Tirons les leçons du bourbier afghan et de ce qui se passe en Libye ! Il faut attaquer le mal à la racine. Nous considérons que la réponse au défi lancé par le groupe «État islamique» ne doit pas être seulement militaire : elle doit aussi être politique, économique et diplomatique. Le «tout répressif» est incapable de venir à bout des aspirants au terrorisme, toujours plus nombreux, y compris en France.

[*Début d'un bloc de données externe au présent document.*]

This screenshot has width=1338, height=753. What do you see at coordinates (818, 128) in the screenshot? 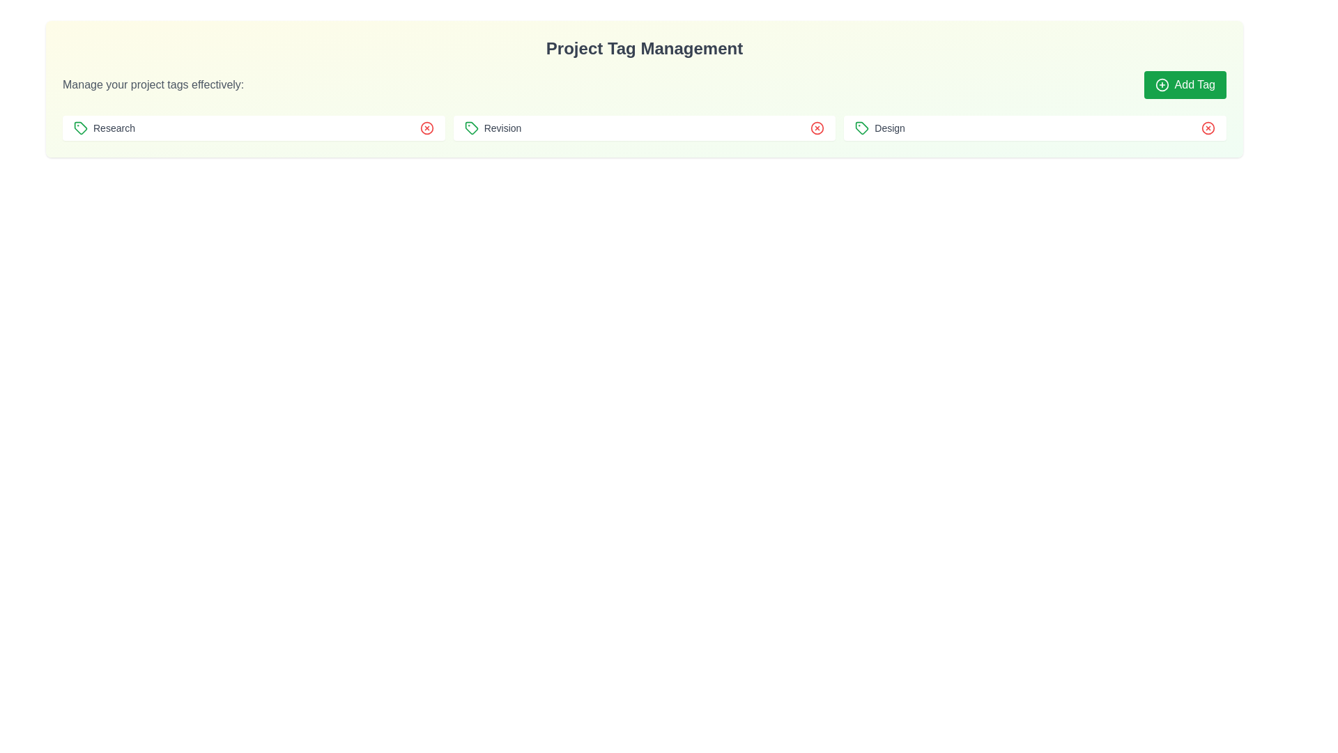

Si la sécurité et la souveraineté de l’Irak relève des Irakiens et des acteurs de la région, la communauté internationale, qui a une responsabilité dans la situation actuelle, doit jouer un rôle. Une stratégie globale impliquant tous ses membres, notamment les pays du Golfe et la Turquie, doit conduire à priver les islamistes de leurs moyens militaires et financiers. Concrètement, il convient d’intensifier la lutte contre le trafic de pétrole, d’armes et d’argent qui alimente Daech. Le Conseil de sécurité de l’ONU a adopté une résolution en ce sens : elle doit être pleinement appliquée. La vente de pétrole rapporte quelque deux millions de dollars par jour à Daech, auxquels s’ajoute le milliard de dollars de subventions annuelles que lui versent des milliardaires sunnites du Golfe.


C’est l’avenir de l’Irak comme État nation qui est en jeu. La voie à suivre est celle du dialogue politique interne. La France doit se mettre au service de la paix, et non à celui de l’atlantisme. Telle est sa vocation, tel est son intérêt, telle est sa responsabilité morale.


Notre pays doit exploiter le capital de sympathie dont il jouit encore dans la région pour aider nos amis irakiens. Il doit prendre l’initiative d’une conférence réunissant, sous l’égide de l’ONU, tous les pays de la région, en particulier l’Iran, la Turquie et les monarchies du Golfe.


Il faut aider l’Irak, confronté à la difficile répartition du pouvoir entre ses différentes composantes ethniques et religieuses. Le nouveau Premier ministre irakien a fait un geste en direction de la communauté sunnite ; désormais, certaines tribus sunnites combattent les islamistes aux côtés de l’armée irakienne. Il a également lancé le chantier de la modernisation de l’armée irakienne – cela s’imposait eu égard à sa débandade de l’été dernier devant Daech. Les relations avec les Kurdes se sont elles aussi apaisées depuis la prise de fonction du Premier ministre.


Après des mois de frappes aériennes, l’engagement français reste entouré d’opacité et ses objectifs ambigus. La question de sa légalité se pose. À défaut d’un mandat de l’ONU, l’appel à l’aide du gouvernement irakien est certes susceptible de fonder une action armée, mais seulement temporairement, comme le stipule l’article 51 de la Charte des Nations Unies. De plus, l’extension des frappes de la coalition au territoire syrien, en dehors de tout cadre légal, pose problème.


Dès lors, dans la mesure où cette intervention se fait sous l’égide, non pas du Conseil de sécurité de l’ONU, mais de l’OTAN, et où nous doutons de l’efficacité de nouvelles frappes, nous nous abstiendrons, tout en précisant qu’il convient d’aider l’État irakien à éradiquer ces barbares. (Applaudissements sur les bancs du groupe GDR.)